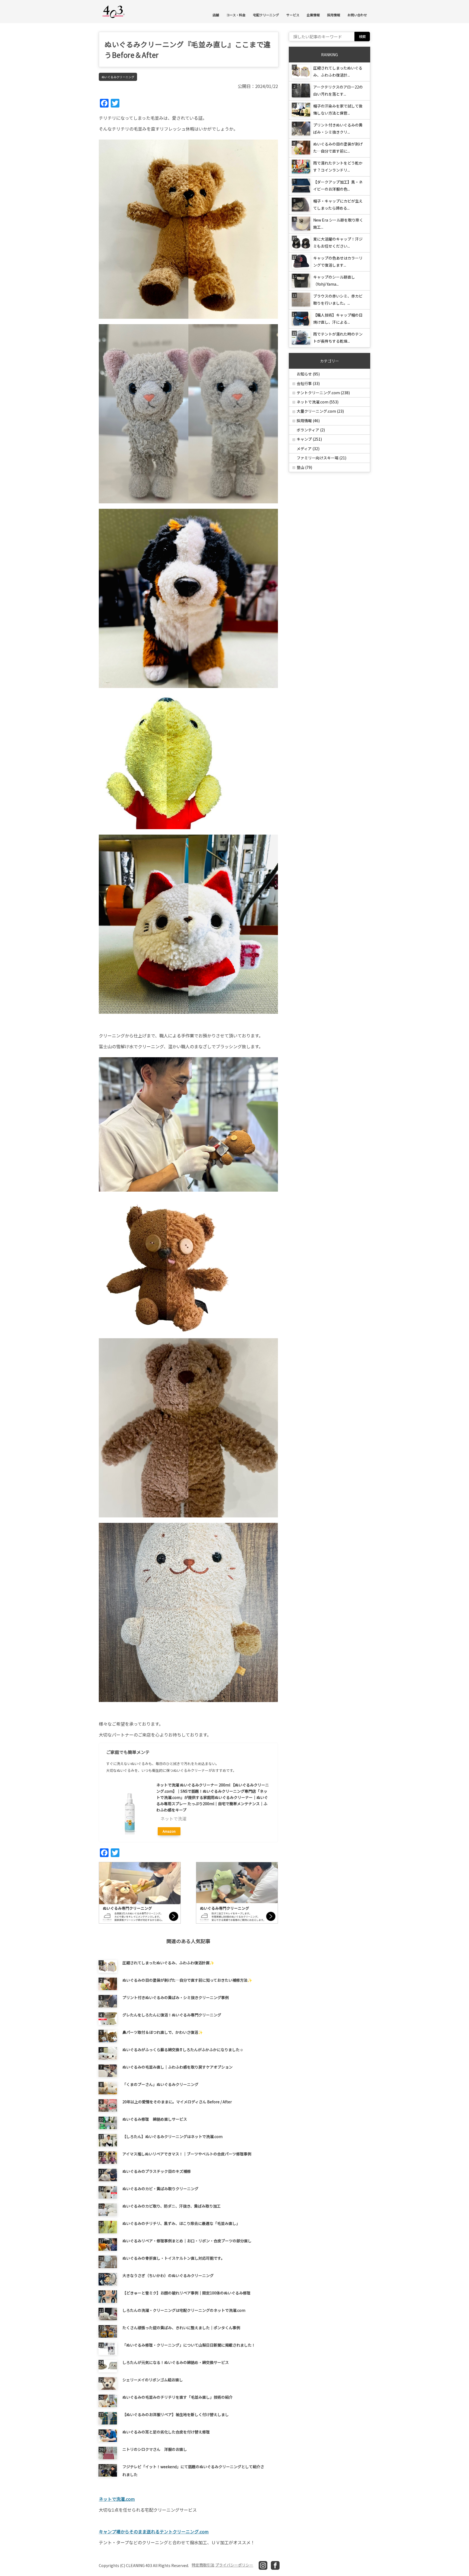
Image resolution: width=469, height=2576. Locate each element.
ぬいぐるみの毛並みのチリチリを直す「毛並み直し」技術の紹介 (177, 2397)
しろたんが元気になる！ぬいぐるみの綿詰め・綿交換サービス (175, 2362)
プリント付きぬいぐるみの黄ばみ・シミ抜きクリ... (338, 128)
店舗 (216, 14)
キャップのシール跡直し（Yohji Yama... (334, 280)
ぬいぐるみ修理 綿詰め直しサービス (154, 2119)
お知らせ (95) (308, 374)
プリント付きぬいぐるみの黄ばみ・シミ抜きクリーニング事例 (175, 1997)
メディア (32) (308, 448)
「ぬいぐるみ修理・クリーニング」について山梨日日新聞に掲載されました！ (188, 2345)
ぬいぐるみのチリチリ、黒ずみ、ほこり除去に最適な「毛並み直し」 (181, 2223)
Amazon (169, 1831)
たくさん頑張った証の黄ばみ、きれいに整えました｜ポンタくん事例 (181, 2327)
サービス (292, 14)
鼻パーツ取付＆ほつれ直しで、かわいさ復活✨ (162, 2032)
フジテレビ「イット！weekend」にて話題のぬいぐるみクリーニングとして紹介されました (193, 2470)
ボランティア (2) (311, 430)
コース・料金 (236, 14)
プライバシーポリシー (234, 2565)
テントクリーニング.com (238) (323, 392)
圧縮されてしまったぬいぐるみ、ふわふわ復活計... (337, 71)
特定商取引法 (203, 2565)
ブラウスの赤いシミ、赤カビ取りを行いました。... (338, 299)
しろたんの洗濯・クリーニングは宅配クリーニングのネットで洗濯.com (183, 2310)
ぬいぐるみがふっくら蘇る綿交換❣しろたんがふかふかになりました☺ (182, 2049)
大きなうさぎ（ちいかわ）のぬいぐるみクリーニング (168, 2275)
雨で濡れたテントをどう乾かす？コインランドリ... (338, 166)
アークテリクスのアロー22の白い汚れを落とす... (338, 90)
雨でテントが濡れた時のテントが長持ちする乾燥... (338, 337)
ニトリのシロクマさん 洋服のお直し (154, 2449)
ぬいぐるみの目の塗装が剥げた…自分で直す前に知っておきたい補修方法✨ (187, 1980)
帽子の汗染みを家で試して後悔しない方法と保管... (338, 109)
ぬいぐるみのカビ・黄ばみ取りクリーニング (160, 2188)
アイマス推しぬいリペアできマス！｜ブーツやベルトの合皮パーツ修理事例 (186, 2154)
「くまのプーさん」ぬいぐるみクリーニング (160, 2084)
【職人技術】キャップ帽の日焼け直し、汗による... (338, 318)
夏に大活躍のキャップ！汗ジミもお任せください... (338, 242)
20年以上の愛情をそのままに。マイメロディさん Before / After (177, 2101)
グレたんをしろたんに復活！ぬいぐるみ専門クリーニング (171, 2015)
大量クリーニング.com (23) (320, 411)
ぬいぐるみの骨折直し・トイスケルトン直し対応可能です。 (173, 2258)
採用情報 (333, 14)
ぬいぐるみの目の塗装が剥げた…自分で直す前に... (338, 147)
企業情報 (313, 14)
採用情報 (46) (308, 420)
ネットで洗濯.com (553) (317, 402)
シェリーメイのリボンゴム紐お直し (152, 2379)
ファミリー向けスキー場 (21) (321, 457)
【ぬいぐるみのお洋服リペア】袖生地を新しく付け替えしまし (175, 2414)
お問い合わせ (357, 14)
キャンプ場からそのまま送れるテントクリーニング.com (154, 2531)
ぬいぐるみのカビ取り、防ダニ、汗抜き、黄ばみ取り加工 (171, 2206)
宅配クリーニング (266, 14)
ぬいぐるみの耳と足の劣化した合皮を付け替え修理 (166, 2432)
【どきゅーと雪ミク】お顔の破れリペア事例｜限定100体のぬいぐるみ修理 (186, 2293)
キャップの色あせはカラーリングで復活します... (338, 261)
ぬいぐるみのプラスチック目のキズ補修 (156, 2171)
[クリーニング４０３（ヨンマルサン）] (114, 11)
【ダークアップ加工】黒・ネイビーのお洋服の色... (338, 185)
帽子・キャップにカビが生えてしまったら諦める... (338, 204)
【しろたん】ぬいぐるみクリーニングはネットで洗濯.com (172, 2136)
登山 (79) (304, 467)
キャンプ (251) (309, 439)
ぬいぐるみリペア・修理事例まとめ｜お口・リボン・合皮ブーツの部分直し (187, 2240)
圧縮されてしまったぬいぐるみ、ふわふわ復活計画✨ (168, 1962)
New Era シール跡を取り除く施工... (338, 223)
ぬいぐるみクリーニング (118, 77)
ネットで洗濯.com (117, 2499)
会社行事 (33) (308, 383)
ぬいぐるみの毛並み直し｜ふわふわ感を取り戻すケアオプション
- - - -
Scanning the data above, count the lines in which the string "ぬいぐるみの目の塗装が剥げた" occurs and state only the count.

Problem solution: 2